As applied to corporations, the DOJ under Barr has employed a similar selective approach, applying the law to the administration’s adversaries, but sparing its allies. Zhardori notes that while DOJ attorneys effectively quashed an almost certain indictment of Walmart for over-prescribing opioids, it dispatched a small army of DOJ lawyers to investigate Google, whom Trump and other administration officials (including Barr himself) have accused of “censoring” conservative opinions. The breadth of the Google “investigation” also stands in stark contrast to a longstanding investigation into administration-friendly Boeing.
According to The Wall Street Journal, “dozens” of Justice Department lawyers are working on this investigation, while a lean-staffed investigation into misconduct at Boeing over possible regulatory fraud in the development of the 737 MAX—implicated in hundreds of deaths resulting from crashes of the aircraft—is entering its third year with nothing yet to show.
The DOJ’s investigation into alleged hoarding of personal protective equipment (PPE) supplies by certain U.S. companies is also, as Zhardori notes, notably devoid of any corresponding effort to investigate the numerous companies with connections to administration officials, such as Jared Kushner, which permitted unfettered distribution rights of such PPE, even though the potential for corruption attendant to these relationships would appear blatantly obvious.
But it is the selective application of the law to individuals whom the Trump administration has vilified, such as the unarmed and mostly peaceful Black Lives Matter protesters throughout the country, compared to the hands-off treatment afforded to armed militia members who actively threatened and even terrorized state capitols over social distancing measures imposed in Democratically-controlled states—or armed pro-Trump protesters threatening peaceful protesters in places like Portland—that Zhardori shows best exemplifies this DOJ’s weaponization of the law. The cringe-inducing, unheard of step of assigning DOJ attorneys to Donald Trump’s defense team in the defamation case brought by E. Jean Carroll, who has credibly accused Trump of rape, is another example.
The corruption of the legal process as a bludgeon to be wielded against Trump’s political enemies sends the tacit signal to individuals and corporations that if they break the law, their support or opposition of the administration will be a defining factor in whether they are prosecuted. That is the very essence of corruption. But from a societal standpoint, in the hands of an ideological fanatic like Barr, the law becomes a threat rather than a protection.

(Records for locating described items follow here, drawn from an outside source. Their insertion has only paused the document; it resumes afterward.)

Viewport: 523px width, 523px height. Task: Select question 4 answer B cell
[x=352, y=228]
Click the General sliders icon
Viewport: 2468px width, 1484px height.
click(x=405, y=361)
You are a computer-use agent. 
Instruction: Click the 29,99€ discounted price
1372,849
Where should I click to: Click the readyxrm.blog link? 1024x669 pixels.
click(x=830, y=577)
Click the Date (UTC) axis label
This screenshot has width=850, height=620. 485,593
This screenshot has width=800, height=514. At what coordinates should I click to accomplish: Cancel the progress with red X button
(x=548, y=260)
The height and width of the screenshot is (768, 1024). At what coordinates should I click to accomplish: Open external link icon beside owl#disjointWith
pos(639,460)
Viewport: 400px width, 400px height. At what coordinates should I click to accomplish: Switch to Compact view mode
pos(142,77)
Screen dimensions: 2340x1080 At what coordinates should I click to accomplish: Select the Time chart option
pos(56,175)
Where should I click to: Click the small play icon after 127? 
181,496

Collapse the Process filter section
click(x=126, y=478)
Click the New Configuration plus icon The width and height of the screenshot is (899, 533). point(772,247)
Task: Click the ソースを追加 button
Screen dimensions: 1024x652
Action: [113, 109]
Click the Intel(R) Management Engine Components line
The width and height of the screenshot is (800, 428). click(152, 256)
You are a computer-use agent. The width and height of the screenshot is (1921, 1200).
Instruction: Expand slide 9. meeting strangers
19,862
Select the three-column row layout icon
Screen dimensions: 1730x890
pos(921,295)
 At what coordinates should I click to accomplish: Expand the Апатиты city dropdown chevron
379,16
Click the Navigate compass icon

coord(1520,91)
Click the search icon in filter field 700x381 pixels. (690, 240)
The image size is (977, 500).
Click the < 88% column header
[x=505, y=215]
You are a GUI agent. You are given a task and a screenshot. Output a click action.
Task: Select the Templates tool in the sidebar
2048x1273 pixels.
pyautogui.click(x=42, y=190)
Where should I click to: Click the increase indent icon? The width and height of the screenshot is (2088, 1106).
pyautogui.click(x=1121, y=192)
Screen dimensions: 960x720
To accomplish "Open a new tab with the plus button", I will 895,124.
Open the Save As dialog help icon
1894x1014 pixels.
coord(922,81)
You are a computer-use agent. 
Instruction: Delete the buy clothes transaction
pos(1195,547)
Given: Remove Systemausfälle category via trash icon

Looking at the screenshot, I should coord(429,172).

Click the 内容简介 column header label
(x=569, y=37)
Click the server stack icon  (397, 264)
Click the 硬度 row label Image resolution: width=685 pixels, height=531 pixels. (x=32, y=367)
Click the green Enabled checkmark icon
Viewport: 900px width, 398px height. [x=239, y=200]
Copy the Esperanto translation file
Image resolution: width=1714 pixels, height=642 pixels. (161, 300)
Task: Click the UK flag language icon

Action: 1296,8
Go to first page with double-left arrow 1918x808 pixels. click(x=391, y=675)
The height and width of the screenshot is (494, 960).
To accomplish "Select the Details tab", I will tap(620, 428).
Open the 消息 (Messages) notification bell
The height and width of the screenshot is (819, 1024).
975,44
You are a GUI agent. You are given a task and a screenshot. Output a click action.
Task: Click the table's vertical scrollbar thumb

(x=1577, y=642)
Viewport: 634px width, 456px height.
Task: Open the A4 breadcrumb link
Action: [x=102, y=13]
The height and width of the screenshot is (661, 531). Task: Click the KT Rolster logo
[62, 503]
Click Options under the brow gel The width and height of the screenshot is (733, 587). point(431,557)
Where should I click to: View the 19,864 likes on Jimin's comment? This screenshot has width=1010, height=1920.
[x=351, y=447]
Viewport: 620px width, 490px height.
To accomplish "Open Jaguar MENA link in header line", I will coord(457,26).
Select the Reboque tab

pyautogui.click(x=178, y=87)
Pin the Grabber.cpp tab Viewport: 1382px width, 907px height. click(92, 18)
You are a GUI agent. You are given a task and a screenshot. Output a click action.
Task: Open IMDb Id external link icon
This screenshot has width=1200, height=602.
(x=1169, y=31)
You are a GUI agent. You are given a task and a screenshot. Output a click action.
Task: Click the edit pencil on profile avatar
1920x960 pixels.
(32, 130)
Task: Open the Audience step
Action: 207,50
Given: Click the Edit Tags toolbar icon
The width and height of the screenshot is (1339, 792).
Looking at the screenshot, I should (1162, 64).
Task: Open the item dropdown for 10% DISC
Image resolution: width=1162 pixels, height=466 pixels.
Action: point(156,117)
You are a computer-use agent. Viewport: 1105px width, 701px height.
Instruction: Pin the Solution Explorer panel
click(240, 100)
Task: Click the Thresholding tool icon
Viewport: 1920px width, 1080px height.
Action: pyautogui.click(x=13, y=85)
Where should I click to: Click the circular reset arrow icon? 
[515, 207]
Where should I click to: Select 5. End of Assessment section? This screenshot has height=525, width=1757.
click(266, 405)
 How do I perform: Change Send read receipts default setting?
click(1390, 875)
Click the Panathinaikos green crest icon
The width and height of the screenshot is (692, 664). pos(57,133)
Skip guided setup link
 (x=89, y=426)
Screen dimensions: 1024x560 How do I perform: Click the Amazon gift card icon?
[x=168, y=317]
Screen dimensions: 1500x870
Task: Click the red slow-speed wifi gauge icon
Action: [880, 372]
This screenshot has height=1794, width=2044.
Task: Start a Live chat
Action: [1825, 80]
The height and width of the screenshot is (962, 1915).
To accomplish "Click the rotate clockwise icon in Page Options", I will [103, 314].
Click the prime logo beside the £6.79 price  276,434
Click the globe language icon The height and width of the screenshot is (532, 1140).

As Zhardori states, the system “exploits the public’s faith in institutionalism” even as it is employed to preserve a particular group’s vested interests—in this case, the interests of the Republican Party.
The threat that faces the country, then, is of an increasingly dominant rule by law that could include a more comprehensive deployment of the criminal justice system against perceived opponents of the administration. This selective, skewed use of the law is dangerous precisely because it has the veneer of legal legitimacy that covers a corruption deeply corrosive to the political order. We are seeing versions of this playing out in countries like Poland and Hungary.
In the past, the threat of a police state in this country, with justice selectively meted out in accordance with one’s political allegiance, has been consigned to the realm of speculative fiction. But there has been no other time in this country’s history where staggering social, economic and public health crises have all converged under the aegis of a regime so clearly untethered to—and unmoved by—the rule of law. With both Trump and the Department of Justice now fully aligned in a last-ditch effort to preserve Trump’s political power, the decision Americans face on Nov. 3 could not be more urgent—or its potential consequences more devastating.